An additional and much simpler technique for making conductive DNA molecules is to use molecules with only GC base pair (i.e. Poly-G Poly-C DNA molecules). Experiments, such as the one by Porath et al. Nature, Vol. 403, (200), p. 635, demonstrated that such molecules conduct current.
Doping the DNA molecule with acceptors and donors molecules can enhance the conductivity. Attachment of donors and acceptor to DNA is currently available process and was used as an experimental tool where the fluorescent response of the acceptor served as indication for electron transfer through the DNA.

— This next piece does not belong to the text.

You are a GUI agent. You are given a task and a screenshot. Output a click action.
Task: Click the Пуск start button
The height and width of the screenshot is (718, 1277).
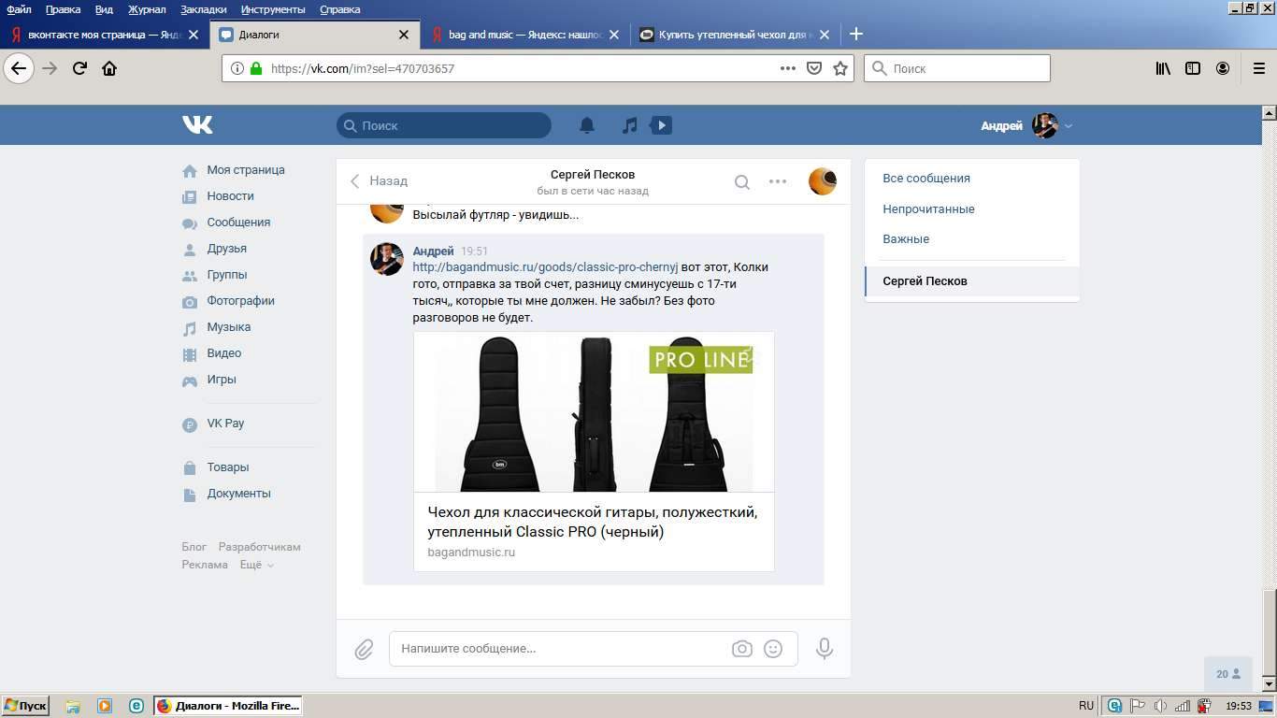26,706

Another additional technique for making conductive DNA molecules is to use M-DNA, which is a complex of DNA with divalent metal ions, such as, Zn2+, Co2+ or Ni2+. Upon addition of these metal ions, at pH conditions above 8, the pH decreases such that one proton is released per base pair per metal ion. It was demonstrated that M-DNA behaves as a molecular conducting wire by Aich et al., journal of molecular biology, 294 (2), 1999.
“DNA—Nanoelectronics: Realization of a Single Electron Tunneling Transistor and a Quantum bit Element”, The Sixth Foresight Conference on Molecular Nanotechnology, November 1998, discloses an idea of logical devices that are based on metal coated DNA SET transistor, however this article does not describe how to build such logical devices.

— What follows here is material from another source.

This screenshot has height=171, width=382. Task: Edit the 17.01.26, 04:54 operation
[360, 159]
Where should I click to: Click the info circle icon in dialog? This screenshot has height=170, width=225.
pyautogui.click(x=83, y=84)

WO99/04440 “Microelectronic Components and Electronic Networks Comprising DNA” discloses a microelectronic network that is fabricated on a fibrous skeleton by binding or complexing electronically functional substances to the nucleic acid skeleton. The skeleton comprises fibers with nucleotide chains. The assembly of the fibers into a network is based on interactions of nucleotide chain portions of different fibers. However, it does not deal with the electrical properties of the DNA molecule itself.
Pat. No. WO99/60165 “Chemically Assembled Nano-Scale Device” discloses providing nano-scale devices, including electronic circuits, using DNA molecules as a support structure. DNA binding proteins are used to mask regions of the DNA as a material, such as a metal is coated onto the DNA. Included in the invention are DNA based transistors, capacitors, inductors and diodes. The present invention also provides methods of making integrated circuits using DNA molecules as a support structure. Methods are also included for making DNA based transistors, capacitors, inductors and diodes. However, as the first patent application, it does not deal either with the electrical properties of the DNA molecule itself.
All the prior art methods described above have not yet provided satisfactory solutions to the problem of providing commercially useful DNA-based single electron logical elements.
It is an object of the present invention to provide a method and apparatus for DNA-based single electron logical elements.
Other objects and advantages of the invention will become apparent as the description proceeds.